It was easy enough to not clock historical fiction megahit The Seven Husbands of Evelyn Hugo as a gay book — for starters, we had the title of said book, which suggested its protagonist was not merely a woman who liked men exclusively, but in fact had liked seven of them well enough to marry them. It was a massive bestseller and a BookTok phenomenon, and I’ve been alive and literate for long enough to know that queer books are generally not massive bestsellers. But, although the jacket illustration, the title and even the description did not scream “gay,” Evelyn Hugo turned out to be, in fact, extremely gay. The titular Hugo didn’t just have seven husbands. She dated women, too, living her glamorous Hollywood life partially in the closet.
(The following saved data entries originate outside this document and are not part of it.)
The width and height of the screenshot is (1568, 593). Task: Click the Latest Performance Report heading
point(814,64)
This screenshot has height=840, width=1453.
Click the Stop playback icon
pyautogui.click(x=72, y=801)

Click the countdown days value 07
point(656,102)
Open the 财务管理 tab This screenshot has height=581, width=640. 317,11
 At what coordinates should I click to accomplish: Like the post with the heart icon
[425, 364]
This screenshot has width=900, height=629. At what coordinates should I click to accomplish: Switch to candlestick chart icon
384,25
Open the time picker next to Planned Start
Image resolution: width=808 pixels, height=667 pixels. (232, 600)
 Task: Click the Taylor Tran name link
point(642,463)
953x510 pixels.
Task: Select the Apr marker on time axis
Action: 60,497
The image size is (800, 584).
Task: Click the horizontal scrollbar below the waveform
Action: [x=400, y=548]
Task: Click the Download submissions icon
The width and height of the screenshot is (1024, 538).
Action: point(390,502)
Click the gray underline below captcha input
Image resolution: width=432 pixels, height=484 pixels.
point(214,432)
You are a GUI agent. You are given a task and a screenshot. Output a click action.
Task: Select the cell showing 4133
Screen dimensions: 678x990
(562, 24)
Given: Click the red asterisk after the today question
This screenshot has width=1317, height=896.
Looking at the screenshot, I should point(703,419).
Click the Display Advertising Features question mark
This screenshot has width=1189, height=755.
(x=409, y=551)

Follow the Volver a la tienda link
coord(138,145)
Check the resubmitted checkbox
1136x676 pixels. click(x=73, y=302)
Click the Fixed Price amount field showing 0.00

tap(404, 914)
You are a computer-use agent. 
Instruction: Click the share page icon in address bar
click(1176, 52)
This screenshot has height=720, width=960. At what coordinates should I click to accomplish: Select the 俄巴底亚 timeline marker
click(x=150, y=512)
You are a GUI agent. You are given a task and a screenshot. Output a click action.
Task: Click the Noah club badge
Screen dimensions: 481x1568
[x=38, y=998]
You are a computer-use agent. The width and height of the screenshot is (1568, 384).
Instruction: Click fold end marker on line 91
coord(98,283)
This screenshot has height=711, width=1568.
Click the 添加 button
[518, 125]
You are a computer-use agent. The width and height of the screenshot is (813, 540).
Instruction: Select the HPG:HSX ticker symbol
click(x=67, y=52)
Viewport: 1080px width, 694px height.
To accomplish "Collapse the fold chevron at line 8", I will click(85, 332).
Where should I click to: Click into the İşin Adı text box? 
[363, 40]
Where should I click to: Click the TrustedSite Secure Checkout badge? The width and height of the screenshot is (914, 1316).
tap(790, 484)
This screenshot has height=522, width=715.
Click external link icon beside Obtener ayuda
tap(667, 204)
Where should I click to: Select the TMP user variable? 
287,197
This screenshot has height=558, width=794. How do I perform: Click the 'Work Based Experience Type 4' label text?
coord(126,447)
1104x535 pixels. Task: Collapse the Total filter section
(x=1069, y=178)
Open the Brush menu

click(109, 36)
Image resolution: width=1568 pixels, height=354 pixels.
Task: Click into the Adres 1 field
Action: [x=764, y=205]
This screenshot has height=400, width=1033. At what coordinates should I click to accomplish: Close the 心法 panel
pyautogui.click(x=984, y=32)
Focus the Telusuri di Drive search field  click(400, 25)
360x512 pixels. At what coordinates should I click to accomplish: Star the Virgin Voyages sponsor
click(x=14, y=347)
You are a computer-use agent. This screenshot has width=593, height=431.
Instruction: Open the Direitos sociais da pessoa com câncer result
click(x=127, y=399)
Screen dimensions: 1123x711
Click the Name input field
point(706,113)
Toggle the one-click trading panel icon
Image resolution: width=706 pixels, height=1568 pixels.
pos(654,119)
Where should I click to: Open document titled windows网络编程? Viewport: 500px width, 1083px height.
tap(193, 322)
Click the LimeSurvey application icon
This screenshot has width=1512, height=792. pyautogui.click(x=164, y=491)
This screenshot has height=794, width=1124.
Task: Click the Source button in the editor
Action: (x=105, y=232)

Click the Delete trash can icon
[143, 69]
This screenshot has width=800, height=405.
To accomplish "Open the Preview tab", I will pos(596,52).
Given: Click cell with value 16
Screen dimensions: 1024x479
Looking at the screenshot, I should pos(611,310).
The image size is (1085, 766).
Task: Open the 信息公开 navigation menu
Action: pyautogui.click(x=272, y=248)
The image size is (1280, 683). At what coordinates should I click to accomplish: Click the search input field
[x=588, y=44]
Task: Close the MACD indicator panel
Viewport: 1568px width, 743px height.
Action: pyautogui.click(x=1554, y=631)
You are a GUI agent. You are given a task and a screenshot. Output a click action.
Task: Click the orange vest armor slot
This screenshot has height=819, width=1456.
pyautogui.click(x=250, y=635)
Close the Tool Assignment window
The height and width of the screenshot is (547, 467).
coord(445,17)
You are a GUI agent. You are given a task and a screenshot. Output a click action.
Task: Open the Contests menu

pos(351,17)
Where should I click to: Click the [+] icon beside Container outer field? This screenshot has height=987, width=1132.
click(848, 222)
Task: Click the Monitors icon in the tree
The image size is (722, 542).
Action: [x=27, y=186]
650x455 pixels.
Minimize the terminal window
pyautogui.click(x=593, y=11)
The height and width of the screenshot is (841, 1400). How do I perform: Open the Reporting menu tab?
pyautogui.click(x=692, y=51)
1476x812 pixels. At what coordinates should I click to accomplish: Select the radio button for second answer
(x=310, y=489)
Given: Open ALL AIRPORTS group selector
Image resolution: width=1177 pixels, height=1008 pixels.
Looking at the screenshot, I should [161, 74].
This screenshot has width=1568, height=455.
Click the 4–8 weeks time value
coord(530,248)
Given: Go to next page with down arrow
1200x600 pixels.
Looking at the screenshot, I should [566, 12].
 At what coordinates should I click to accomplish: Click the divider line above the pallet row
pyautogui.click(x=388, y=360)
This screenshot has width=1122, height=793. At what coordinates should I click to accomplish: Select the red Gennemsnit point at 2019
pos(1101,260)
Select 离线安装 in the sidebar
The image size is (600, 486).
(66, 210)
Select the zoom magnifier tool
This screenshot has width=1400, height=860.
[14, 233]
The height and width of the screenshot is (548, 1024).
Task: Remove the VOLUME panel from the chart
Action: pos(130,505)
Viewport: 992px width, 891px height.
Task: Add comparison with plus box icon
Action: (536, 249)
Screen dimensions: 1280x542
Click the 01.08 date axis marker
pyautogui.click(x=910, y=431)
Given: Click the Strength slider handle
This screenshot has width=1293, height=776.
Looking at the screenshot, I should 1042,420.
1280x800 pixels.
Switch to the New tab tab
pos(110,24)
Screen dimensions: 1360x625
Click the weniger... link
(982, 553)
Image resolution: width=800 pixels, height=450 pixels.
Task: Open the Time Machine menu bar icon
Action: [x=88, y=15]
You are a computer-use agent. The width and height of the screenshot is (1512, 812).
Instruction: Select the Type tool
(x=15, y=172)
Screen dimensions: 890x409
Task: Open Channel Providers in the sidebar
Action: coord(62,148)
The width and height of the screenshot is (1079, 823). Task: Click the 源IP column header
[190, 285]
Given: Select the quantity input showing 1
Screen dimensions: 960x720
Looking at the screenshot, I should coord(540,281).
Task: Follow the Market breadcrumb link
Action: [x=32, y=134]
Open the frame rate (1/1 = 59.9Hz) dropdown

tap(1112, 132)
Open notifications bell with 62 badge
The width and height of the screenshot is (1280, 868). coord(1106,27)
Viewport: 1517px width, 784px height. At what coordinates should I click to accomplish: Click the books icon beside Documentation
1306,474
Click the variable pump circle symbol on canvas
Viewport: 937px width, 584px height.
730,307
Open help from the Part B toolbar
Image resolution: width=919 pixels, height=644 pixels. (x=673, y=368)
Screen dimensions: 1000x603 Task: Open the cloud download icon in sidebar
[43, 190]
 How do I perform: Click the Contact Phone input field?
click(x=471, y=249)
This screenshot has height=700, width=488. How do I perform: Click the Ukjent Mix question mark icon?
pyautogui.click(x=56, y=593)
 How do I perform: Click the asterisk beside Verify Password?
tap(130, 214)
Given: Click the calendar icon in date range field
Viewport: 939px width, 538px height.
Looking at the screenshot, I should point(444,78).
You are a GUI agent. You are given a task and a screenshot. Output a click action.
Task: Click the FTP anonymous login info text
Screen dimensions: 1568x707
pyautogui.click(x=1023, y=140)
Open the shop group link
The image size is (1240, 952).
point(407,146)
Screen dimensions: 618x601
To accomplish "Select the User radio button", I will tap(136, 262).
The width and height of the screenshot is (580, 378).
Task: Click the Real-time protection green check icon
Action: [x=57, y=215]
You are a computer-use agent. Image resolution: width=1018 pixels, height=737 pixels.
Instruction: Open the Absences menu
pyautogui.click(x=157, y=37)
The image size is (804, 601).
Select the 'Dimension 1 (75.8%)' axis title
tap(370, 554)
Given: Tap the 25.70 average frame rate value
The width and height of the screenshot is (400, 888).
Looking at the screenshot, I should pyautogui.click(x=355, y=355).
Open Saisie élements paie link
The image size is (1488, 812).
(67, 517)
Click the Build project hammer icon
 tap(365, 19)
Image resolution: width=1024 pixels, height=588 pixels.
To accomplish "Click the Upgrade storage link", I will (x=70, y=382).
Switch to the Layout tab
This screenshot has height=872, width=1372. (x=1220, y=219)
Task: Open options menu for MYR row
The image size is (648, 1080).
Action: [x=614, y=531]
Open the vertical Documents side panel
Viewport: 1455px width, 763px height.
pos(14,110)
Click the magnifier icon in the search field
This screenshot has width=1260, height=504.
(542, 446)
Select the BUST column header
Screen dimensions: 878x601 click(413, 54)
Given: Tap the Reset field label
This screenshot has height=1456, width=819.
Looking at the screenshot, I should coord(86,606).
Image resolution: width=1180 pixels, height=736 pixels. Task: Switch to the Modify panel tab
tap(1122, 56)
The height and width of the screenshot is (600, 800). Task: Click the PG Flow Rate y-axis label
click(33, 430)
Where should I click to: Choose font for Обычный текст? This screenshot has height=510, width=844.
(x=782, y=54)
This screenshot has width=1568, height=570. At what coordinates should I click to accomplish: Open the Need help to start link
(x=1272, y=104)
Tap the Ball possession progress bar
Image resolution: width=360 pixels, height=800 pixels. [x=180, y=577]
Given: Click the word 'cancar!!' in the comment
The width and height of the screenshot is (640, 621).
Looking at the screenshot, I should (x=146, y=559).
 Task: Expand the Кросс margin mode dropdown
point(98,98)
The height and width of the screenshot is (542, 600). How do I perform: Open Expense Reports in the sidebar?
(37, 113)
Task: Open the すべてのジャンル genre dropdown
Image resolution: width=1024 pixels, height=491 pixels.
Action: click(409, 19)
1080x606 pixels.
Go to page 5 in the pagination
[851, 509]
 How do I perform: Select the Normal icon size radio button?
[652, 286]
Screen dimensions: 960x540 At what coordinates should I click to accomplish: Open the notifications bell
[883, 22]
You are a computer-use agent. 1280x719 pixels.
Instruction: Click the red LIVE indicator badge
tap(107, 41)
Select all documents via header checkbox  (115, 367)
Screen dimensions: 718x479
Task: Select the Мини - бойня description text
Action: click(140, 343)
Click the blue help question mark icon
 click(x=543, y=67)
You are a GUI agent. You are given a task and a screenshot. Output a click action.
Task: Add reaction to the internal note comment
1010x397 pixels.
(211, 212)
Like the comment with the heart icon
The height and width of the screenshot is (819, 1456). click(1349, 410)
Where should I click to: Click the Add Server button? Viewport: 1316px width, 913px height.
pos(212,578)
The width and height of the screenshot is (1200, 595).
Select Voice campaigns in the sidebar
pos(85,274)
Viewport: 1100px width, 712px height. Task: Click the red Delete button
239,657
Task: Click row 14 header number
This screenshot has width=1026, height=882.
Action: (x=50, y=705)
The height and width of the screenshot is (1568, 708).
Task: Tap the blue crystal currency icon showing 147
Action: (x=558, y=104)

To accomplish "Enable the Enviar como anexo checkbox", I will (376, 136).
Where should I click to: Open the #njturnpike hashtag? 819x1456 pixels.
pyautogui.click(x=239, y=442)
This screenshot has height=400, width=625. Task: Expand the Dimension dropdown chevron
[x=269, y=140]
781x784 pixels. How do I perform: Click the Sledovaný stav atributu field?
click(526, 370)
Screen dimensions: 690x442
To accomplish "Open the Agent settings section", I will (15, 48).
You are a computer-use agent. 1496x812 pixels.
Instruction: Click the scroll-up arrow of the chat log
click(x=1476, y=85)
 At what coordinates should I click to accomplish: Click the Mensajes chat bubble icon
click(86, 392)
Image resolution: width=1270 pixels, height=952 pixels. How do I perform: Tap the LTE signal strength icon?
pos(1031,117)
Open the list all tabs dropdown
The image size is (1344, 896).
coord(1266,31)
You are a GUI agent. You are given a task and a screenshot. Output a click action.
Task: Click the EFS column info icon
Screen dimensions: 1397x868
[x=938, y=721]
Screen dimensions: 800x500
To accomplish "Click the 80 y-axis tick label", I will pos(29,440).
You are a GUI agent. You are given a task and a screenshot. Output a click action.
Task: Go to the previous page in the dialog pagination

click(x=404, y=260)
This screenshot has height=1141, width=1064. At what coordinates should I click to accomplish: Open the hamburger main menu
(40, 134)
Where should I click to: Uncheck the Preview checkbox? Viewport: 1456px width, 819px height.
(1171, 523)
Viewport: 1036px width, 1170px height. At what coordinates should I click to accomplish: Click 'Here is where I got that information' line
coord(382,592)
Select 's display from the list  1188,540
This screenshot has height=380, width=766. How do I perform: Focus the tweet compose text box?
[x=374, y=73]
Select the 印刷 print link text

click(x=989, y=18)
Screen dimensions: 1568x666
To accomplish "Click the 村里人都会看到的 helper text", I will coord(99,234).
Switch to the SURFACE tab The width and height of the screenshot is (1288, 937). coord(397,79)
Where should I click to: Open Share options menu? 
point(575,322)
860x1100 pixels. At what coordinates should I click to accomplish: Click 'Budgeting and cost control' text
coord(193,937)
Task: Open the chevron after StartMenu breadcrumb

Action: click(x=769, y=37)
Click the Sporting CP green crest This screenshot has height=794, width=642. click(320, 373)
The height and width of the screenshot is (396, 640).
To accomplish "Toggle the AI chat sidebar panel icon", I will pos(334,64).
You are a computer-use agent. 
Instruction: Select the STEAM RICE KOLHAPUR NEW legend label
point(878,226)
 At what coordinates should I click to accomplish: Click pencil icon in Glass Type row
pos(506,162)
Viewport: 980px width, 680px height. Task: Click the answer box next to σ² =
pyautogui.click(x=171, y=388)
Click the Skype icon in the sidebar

It was also extremely good. I devoured it, I adored it, I wanted to read ten more books just like it.
I read it a few years after its 2017 debut, and came immediately to the office with questions — why wasn’t everybody talking about this book? Why hadn’t we written about it here, on Autostraddle, when everything about it seemed so targeted to our demographic? (Historical Hollywood lesbians!!) Well, I was told, we didn’t give it an standalone review because the author of Seven Husbands of Evelyn Hugo was straight, and we review books by queer authors.
Well, big news for me, today, as per a Time cover story: 41-year-old Taylor Jenkins Reid doesn’t just have one husband. She dated women, too. “I am very private,” she told Time, regarding questions that arose upon the book’s publication about why a straight author chose such a queer subject matter. “So at first, I just sort of let people assume what they were going to assume.”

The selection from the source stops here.